Return every line of the records that contains the string "height". Case counts.
# Input data start
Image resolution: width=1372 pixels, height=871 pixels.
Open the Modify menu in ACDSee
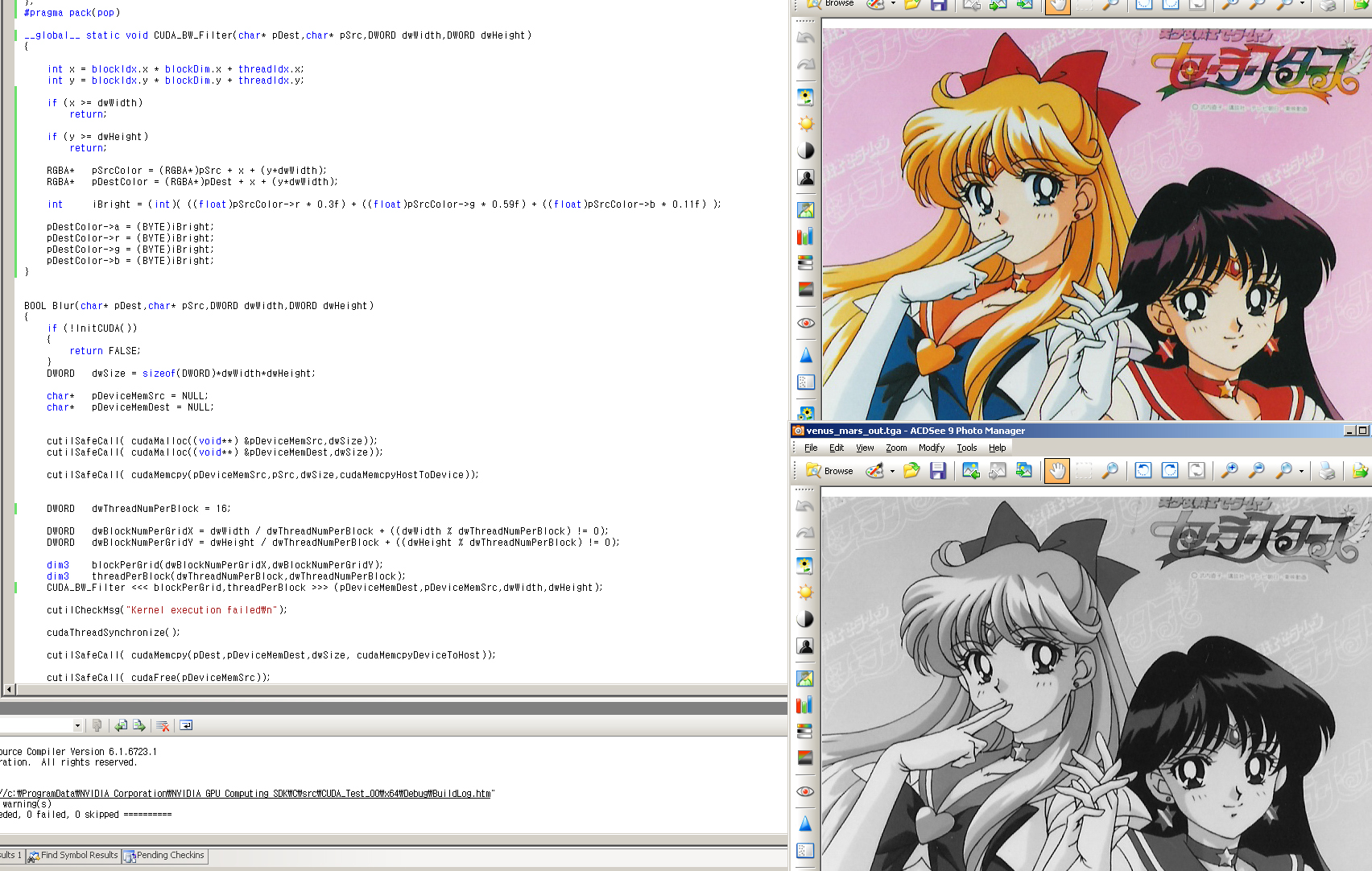pyautogui.click(x=931, y=448)
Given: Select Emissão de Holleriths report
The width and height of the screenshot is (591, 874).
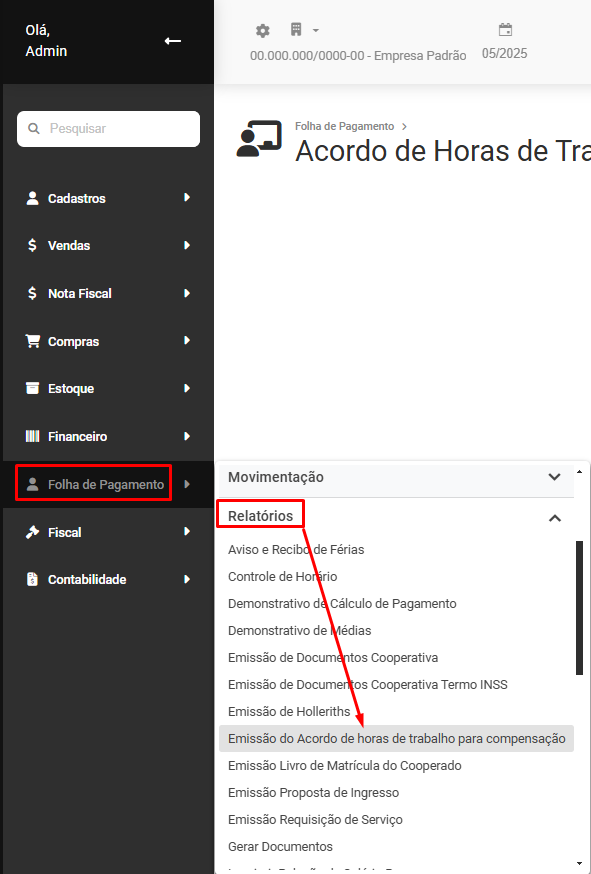Looking at the screenshot, I should [x=289, y=711].
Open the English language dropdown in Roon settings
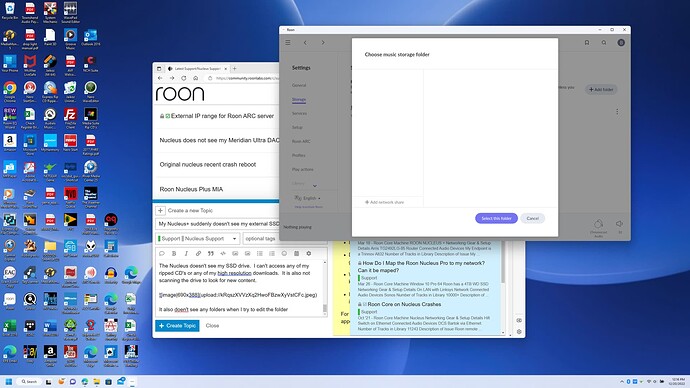Screen dimensions: 690x388 [x=307, y=198]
# Input data end
Reply:
Image resolution: width=1372 pixels, height=871 pixels.
The width and height of the screenshot is (591, 874).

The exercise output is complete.